(Stored items)
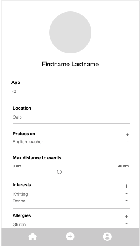Select the Dance interest entry

point(19,201)
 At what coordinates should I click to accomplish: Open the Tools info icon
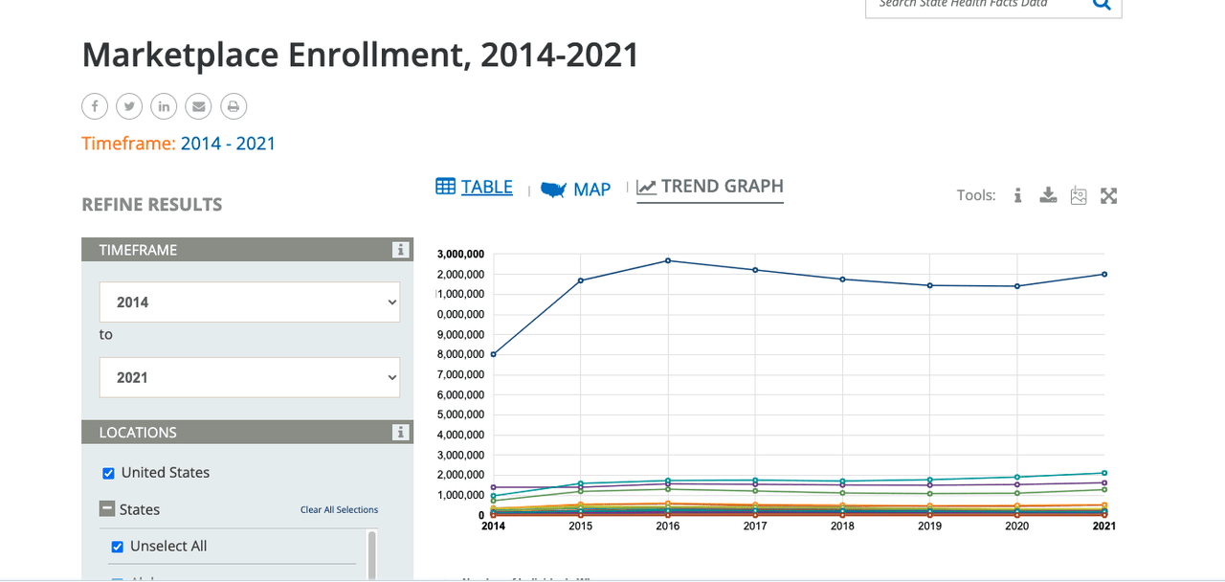1017,195
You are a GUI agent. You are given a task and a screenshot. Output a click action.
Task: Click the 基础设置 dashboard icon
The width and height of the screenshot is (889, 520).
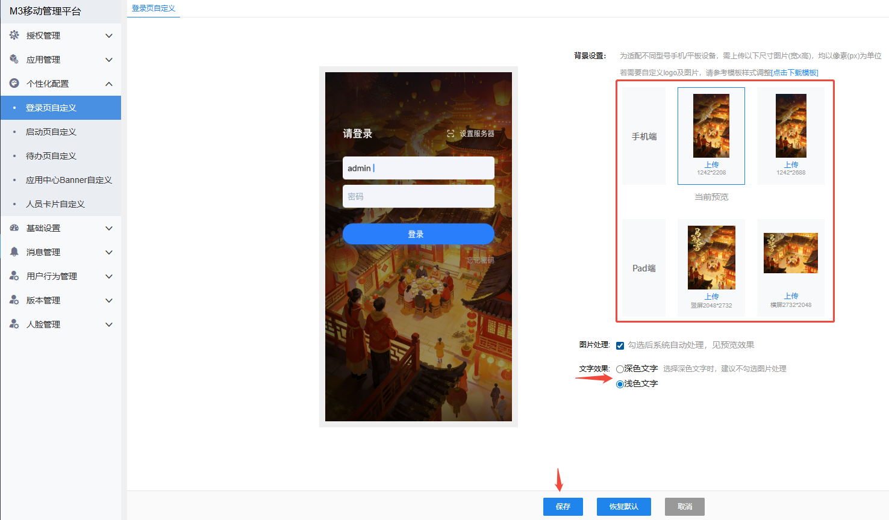click(14, 228)
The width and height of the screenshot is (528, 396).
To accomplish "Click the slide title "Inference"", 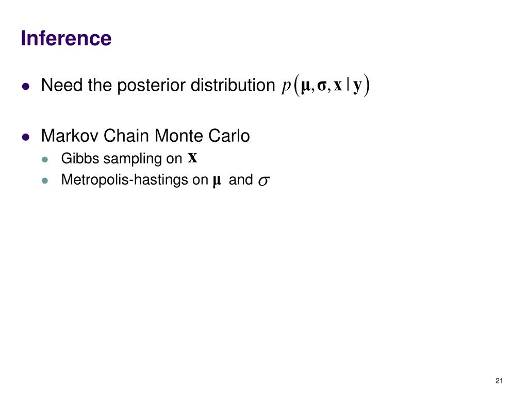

> _What to work on_:
Above are the records; copy exactly the lines from the one with "At what coordinates" through the one with "Task: Click the 基础设置 dashboard icon", including both, and nothing more. Leave out pictures.

> _Response to this task_:
 At what coordinates should I click to accomplish: Open the Tools info icon
1017,195
You are a GUI agent. You are given a task and a screenshot. Output a click action.
Task: Click the 基础设置 dashboard icon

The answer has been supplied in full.